**Consigne 1**
D'après l'extrait, quelle instance M. Denis Badré suggère-t-il de transformer en véritable seconde Chambre ayant un enracinement local ?

**Extrait du texte**
===
M. Jacques Genton a indiqué qu'il se proposait de prendre contact, le moment venu, avec la présidence italienne pour que la prochaine COSAC puisse avoir un caractère constructif et pour qu'elle puisse prendre connaissance des conclusions du groupe parlementaire de réflexion. Il a souhaité que ces conclusions soient bien interprétées : elles ont pour but de renforcer l'assise de la construction européenne, en rétablissant le contact entre l'Union européenne et les Parlements nationaux, de manière à permettre à ceux-ci de jouer leur rôle de médiation vis-à-vis des opinions publiques ; il ne s'agit donc pas de concurrencer le Parlement européen, mais bien de permettre aux Parlements nationaux d'apporter de manière complémentaire leur contribution spécifique à la démocratisation de l'Union. Dans le même sens, il conviendrait de revoir le mode d'élection des députés européens pour améliorer leur représentativité.
M. Jacques Oudin a souligné à son tour que la volonté de mieux associer des Parlements nationaux à la construction européenne n'avait nullement pour but d'entraver les progrès de celle-ci, mais de favoriser sa démocratisation, qui suppose un contrôle mutuel des pouvoirs. Il a souhaité que la délégation fasse un bilan sur la mise en oeuvre du principe de subsidiarité, en estimant qu'une application plus résolue de ce principe était la condition d'une extension des compétences européennes. Soulignant que la Cour de justice ne paraissait pas bien placée pour garantir cette meilleure application en raison des tendances centralisatrices de sa jurisprudence, il a conclu que la meilleure solution, en cette matière, était de s'appuyer sur les Parlements nationaux. Une longue expérience historique, a-t-il déclaré, prouve que le bicamérisme est la meilleure formule pour obtenir une démocratie équilibrée : la France ne doit donc pas abandonner, malgré les critiques et les réserves, l'idée d'une seconde Chambre européenne, dont il ne faut pas faire un épouvantail : la COSAC peut en tenir lieu, si son fonctionnement est amélioré, l'essentiel étant que les Parlements nationaux ne soient pas exclus du processus européen pour pouvoir remplir pleinement leur mission.
M, Yves Guéna a souhaité que l'expression « seconde Chambre » soit évitée car elle conduit à un malentendu, chacun pensant immédiatement à deux assemblées ayant des compétences similaires et devant s'accorder par une navette, alors que l'association des Parlements nationaux peut s'effectuer par le biais d'une COSAC renforcée.
M. Denis Badré a approuvé le constat de M. Yves Guéna sur la coupure entre les opinions publiques et la construction européenne et la nécessité d'y remédier. Face aux critiques, a-t-il souligné, il convient cependant de ne pas donner le sentiment d'un flottement en mettant l'accent sur les aspects institutionnels. Les progrès de la construction européenne sont confrontés à un déficit d'explication, c'est-à-dire à un problème de pédagogie : il faut donc chercher à simplifier les institutions ou du moins à ne pas les compliquer. Il convient dès lors avant tout de clarifier les rôles respectifs des institutions, notamment celui du Parlement européen. Certes, celui-ci a un problème de représentativité que n'ont pas les Parlements nationaux, mais introduire des complications supplémentaires risque de braquer les citoyens contre l'Europe. Ne pourrait-on s'appuyer sur le Comité des régions, qui a le mérite d'exister, même si l'on parle peu de lui, pour en faire une véritable seconde Chambre ayant un enracinement local, ce qui aiderait à combler le déficit de représentativité du Parlement européen ? Il paraît souhaitable en tout cas de clarifier à partir de l'existant plutôt que de compliquer encore l'édifice.
===
[Entrées pour repérer du texte et des éléments]
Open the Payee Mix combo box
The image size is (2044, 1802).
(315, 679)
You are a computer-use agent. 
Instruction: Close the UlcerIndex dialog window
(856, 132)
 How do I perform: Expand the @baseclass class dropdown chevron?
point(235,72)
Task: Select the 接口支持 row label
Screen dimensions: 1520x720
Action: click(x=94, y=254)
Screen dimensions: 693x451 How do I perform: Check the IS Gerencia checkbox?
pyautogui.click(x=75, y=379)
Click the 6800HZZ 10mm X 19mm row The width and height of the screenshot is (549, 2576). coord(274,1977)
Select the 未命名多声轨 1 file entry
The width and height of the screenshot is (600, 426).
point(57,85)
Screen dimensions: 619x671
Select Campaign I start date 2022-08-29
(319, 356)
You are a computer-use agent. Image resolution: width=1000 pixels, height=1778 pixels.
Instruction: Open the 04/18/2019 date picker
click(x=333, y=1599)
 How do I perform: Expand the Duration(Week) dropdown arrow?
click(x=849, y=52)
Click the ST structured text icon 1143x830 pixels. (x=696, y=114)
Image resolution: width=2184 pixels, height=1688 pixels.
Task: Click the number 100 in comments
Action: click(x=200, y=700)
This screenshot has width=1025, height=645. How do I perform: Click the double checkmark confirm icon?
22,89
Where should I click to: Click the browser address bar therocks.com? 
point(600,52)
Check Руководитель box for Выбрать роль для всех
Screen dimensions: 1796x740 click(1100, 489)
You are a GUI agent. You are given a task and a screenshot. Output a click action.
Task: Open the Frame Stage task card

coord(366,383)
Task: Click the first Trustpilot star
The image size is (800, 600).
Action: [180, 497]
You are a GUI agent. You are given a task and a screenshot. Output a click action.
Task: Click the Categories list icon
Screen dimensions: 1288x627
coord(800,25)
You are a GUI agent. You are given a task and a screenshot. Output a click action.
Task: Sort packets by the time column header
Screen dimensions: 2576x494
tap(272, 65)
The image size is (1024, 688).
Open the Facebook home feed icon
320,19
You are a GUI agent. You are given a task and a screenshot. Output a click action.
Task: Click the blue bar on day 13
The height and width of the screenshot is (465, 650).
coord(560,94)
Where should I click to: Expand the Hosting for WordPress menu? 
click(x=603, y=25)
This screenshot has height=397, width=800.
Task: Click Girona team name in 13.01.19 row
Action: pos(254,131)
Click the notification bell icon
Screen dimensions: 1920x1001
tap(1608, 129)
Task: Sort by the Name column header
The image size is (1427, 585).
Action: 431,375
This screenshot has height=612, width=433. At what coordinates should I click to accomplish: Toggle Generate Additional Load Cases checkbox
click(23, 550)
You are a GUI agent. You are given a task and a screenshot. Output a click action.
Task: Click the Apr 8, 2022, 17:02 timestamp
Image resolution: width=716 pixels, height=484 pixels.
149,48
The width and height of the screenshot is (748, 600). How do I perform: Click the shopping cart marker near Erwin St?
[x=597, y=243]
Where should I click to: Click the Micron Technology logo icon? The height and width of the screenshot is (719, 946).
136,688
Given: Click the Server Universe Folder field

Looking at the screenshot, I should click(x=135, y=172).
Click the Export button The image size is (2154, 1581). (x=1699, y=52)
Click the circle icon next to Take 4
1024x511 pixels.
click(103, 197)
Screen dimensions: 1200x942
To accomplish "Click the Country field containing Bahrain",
===
**Consigne 2**
Recopiez à l'identique les lignes de la liste, de la ligne qui contient « This screenshot has width=1025, height=645. » jusqu'à la ligne qui contient « [x=597, y=243] », ces deux lignes comprises.

**Réponse 1**
Le Comité des régions.

**Réponse 2**
This screenshot has width=1025, height=645. How do I perform: Click the double checkmark confirm icon?
22,89
Where should I click to: Click the browser address bar therocks.com? 
point(600,52)
Check Руководитель box for Выбрать роль для всех
Screen dimensions: 1796x740 click(1100, 489)
You are a GUI agent. You are given a task and a screenshot. Output a click action.
Task: Open the Frame Stage task card

coord(366,383)
Task: Click the first Trustpilot star
The image size is (800, 600).
Action: [180, 497]
You are a GUI agent. You are given a task and a screenshot. Output a click action.
Task: Click the Categories list icon
Screen dimensions: 1288x627
coord(800,25)
You are a GUI agent. You are given a task and a screenshot. Output a click action.
Task: Sort packets by the time column header
Screen dimensions: 2576x494
tap(272, 65)
The image size is (1024, 688).
Open the Facebook home feed icon
320,19
You are a GUI agent. You are given a task and a screenshot. Output a click action.
Task: Click the blue bar on day 13
The height and width of the screenshot is (465, 650).
coord(560,94)
Where should I click to: Expand the Hosting for WordPress menu? 
click(x=603, y=25)
This screenshot has height=397, width=800.
Task: Click Girona team name in 13.01.19 row
Action: pos(254,131)
Click the notification bell icon
Screen dimensions: 1920x1001
tap(1608, 129)
Task: Sort by the Name column header
The image size is (1427, 585).
Action: 431,375
This screenshot has height=612, width=433. At what coordinates should I click to accomplish: Toggle Generate Additional Load Cases checkbox
click(23, 550)
You are a GUI agent. You are given a task and a screenshot. Output a click action.
Task: Click the Apr 8, 2022, 17:02 timestamp
Image resolution: width=716 pixels, height=484 pixels.
149,48
The width and height of the screenshot is (748, 600). How do I perform: Click the shopping cart marker near Erwin St?
[x=597, y=243]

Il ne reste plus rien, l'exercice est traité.